Tra musica e parole: a Sermoneta un weekend di cultura diffusa con il Maggio Sermonetano
Nel cuore del borgo medievale di Sermoneta, dal 16 al 18 maggio 2025 torna uno degli appuntamenti più longevi e significativi del panorama culturale locale: il Maggio Sermonetano, giunto quest’anno alla sua 30ª edizione. Tre giornate dedicate alla musica, alla scrittura e alla valorizzazione del territorio, attraverso una proposta artistica che intreccia linguaggi e generazioni, tradizione e innovazione.
Il programma intenso di questa edizione del Maggio Sermonetano
Il programma, articolato e diffuso nei luoghi simbolo del borgo, si apre venerdì 16 maggio alle ore 20.30 nella Chiesa di San Michele Arcangelo con il concerto dell’Enlight Ensemble, intitolato Promenade – Sentieri musicali. Diretti dal Maestro Marcello Paolo Guarnacci, i musicisti proporranno un repertorio raffinato, animato da un ricco organico strumentale che include violini, viola, violoncello, contrabbasso, flauto, oboe, clarinetto, pianoforte, fisarmonica e percussioni.

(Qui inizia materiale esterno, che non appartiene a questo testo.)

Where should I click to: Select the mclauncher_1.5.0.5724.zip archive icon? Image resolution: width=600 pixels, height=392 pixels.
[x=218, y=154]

Sabato 17 maggio, alle ore 19.30 in Piazza Santa Maria, è il turno dei giovani interpreti dell’Orchestra dell’Istituto Comprensivo Statale Donna Lelia Caetani, in un concerto che rappresenta l’impegno del Maggio Sermonetano nella formazione musicale e nella promozione delle nuove generazioni di artisti.
La giornata di domenica 18 maggio si articola in un vero e proprio percorso culturale, che abbraccia tutta la cittadina. Dalle ore 10 alle 20, numerosi spazi espositivi — tra cui Palazzo Caetani, la Loggia dei Mercanti, la Pinacoteca dell’Università Agraria, il cortile del Palazzo Comunale e le vie del centro storico — ospiteranno mostre e installazioni.
Nel pomeriggio, a partire dalle ore 15.30, la Loggia dei Mercanti sarà teatro del laboratorio di ceramica “Incidere e decorare su terra cotta”, aperto a bambini e adulti e curato dall’associazione William Morris di Sermoneta.
Alle ore 17, a Palazzo Caetani, spazio alla letteratura e all’identità territoriale con la presentazione del volume “Voci e storie di Alatri e della Ciociaria” di Ugo Iannazzi, affiancato dal linguista Francesco Avolio (Università dell’Aquila). Un libro dedicato alla memoria del mondo agro-silvo-pastorale, con il patrocinio della Società Geografica Italiana.
A seguire, nello stesso spazio, un momento musicale con il trio di clarinetti formato da Daniele Dian, Mario De Meo, Michele Secci e il fagottista Mirko Nunziante.
Sempre domenica, alle 18 nella Chiesa di San Michele Arcangelo, sarà presentato il catalogo d’arte “CosmoChromiae”, con la partecipazione degli artisti Antonio Milana, Laura Buffa, Filippo Saccà e Antonio “Agre” Agresti. Subito dopo, lo spettacolo musicale “Armonie Sottili”, con Giovanni Sorgente (kora, canto, percussioni, voce recitante) e Tullio Visioli (flauti, clarinetto, canto, suoni sintetici), porterà il pubblico in un viaggio sensoriale tra parola e suono.
Il weekend si chiuderà alle 19.30 al Belvedere con “Terra in Canto”, un concerto narrativo che unisce musica, canto e narrazione. Sul palco: Marina Macchia, Domizia Emilia Sannibale, Manuela Masilio, Giulia Salsone, Carla Tutino e Vera Petra.
Gli spettacoli in strada
La domenica la musica proseguirà anche in strada con le esibizioni itineranti delle bande popolari: la Banda di Santa Cecilia di Norma e la Fanfaroma, protagoniste del segmento “Bande di suoni”. Al contempo, nel cortile del Palazzo Comunale, si alterneranno giovani musicisti e ensemble scolastici dell’Istituto Comprensivo Monda-Volpi e dell’associazione “Allegro con brio” di Cisterna di Latina.
Un laboratorio culturale a cielo aperto
Attraverso questa edizione, il Maggio Sermonetano si conferma come un laboratorio culturale a cielo aperto, in cui la memoria collettiva incontra la creatività contemporanea. Un’occasione per riscoprire le radici del territorio e riflettere sul ruolo dell’arte come strumento di coesione sociale e valorizzazione delle aree interne.